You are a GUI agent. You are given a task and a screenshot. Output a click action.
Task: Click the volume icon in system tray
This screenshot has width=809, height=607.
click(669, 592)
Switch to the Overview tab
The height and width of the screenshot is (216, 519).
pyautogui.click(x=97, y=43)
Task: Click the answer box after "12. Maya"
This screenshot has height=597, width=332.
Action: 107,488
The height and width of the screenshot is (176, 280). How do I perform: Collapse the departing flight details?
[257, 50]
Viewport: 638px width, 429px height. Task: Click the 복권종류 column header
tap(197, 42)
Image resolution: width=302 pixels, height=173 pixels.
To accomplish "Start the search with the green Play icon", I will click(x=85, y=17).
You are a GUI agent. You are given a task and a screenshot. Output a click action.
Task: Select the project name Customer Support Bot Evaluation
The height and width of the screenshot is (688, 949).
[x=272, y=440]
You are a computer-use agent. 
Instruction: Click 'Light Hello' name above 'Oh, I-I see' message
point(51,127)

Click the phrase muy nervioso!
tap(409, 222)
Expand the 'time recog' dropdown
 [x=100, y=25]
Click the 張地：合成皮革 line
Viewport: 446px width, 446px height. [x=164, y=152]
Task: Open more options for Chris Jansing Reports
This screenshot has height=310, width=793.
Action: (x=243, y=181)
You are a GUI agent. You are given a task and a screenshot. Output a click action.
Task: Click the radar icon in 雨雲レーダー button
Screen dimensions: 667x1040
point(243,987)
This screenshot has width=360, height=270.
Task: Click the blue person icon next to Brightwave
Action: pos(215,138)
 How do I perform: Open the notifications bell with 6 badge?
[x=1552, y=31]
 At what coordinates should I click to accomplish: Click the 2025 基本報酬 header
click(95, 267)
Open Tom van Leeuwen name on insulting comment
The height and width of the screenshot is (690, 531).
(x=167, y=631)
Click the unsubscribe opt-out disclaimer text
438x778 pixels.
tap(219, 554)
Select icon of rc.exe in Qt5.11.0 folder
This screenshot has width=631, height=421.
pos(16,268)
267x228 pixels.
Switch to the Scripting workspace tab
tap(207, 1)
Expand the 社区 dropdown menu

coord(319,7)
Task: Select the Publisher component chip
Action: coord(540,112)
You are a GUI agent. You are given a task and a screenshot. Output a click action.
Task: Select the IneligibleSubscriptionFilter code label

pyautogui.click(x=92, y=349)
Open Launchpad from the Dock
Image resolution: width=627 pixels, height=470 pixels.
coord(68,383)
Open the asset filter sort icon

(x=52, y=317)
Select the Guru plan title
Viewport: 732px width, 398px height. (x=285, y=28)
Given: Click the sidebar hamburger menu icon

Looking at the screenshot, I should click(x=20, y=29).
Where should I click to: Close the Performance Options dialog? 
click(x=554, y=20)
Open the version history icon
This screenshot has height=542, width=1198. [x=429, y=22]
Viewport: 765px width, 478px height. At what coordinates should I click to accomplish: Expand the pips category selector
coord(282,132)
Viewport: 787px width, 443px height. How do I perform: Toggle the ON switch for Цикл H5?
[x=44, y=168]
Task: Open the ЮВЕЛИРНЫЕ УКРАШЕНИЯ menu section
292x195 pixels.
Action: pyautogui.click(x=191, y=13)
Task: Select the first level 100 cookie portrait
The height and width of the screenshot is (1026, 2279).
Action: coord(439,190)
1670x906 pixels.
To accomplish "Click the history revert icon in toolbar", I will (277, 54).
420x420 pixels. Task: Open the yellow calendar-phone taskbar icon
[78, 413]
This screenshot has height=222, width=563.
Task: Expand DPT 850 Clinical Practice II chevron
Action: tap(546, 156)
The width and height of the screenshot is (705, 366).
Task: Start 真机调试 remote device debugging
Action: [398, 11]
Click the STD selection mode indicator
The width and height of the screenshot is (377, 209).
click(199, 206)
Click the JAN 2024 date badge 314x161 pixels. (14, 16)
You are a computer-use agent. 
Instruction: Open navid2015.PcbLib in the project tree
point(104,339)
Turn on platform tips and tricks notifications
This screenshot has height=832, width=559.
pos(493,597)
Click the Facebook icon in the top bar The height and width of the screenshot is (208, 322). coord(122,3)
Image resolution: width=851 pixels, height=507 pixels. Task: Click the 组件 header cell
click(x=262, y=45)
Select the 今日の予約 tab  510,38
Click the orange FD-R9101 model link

━━━━━━

* [What to work on]: Your response should be each line that includes the word "will", copied from the records.

* [Expected answer]:
To accomplish "Start the search with the green Play icon", I will click(x=85, y=17).
To accomplish "Click the history revert icon in toolbar", I will (277, 54).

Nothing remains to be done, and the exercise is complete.